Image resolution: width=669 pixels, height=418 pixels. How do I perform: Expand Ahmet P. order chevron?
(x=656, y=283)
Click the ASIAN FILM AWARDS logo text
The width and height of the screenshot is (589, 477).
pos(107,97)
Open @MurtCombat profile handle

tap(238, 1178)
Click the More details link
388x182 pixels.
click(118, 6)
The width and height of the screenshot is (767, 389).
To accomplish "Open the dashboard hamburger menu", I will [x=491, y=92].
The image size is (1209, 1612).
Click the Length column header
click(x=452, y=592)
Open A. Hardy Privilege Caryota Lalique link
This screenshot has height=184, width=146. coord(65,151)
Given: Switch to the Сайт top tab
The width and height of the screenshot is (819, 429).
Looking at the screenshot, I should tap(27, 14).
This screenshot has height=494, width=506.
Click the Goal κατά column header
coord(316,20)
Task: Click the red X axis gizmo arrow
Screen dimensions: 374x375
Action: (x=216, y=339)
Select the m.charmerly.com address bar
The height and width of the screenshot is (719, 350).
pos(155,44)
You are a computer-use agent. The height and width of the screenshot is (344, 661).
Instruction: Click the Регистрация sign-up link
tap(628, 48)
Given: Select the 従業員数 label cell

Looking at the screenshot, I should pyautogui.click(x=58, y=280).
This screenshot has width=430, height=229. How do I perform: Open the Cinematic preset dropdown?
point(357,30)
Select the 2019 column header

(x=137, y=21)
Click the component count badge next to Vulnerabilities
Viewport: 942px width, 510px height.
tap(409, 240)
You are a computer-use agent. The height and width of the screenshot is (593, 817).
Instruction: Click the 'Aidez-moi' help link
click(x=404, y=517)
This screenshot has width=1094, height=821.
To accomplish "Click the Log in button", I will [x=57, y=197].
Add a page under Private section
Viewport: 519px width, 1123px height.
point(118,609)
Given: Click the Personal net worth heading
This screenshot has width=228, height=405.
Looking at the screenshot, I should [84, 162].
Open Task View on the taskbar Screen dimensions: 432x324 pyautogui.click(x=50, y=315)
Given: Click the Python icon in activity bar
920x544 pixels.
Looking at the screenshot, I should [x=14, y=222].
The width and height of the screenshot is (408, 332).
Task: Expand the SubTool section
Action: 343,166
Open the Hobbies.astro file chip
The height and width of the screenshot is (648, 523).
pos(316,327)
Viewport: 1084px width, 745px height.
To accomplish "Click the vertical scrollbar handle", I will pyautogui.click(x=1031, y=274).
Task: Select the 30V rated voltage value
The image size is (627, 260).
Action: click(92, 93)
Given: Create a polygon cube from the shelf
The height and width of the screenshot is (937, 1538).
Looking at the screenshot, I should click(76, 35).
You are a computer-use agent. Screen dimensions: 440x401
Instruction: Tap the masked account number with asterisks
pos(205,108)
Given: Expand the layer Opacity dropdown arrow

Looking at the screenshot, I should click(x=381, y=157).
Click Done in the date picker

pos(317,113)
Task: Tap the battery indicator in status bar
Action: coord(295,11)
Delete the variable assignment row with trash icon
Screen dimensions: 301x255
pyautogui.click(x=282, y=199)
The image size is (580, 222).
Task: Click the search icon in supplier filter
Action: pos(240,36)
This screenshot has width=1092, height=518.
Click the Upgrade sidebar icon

▶ _TRY IT_:
Copy every line in the records above that contains the word "accomplish".

▶ _SOLUTION TO THE PROBLEM_:
To accomplish "Open the dashboard hamburger menu", I will [x=491, y=92].
To accomplish "Click the Log in button", I will [x=57, y=197].
To accomplish "Click the vertical scrollbar handle", I will pyautogui.click(x=1031, y=274).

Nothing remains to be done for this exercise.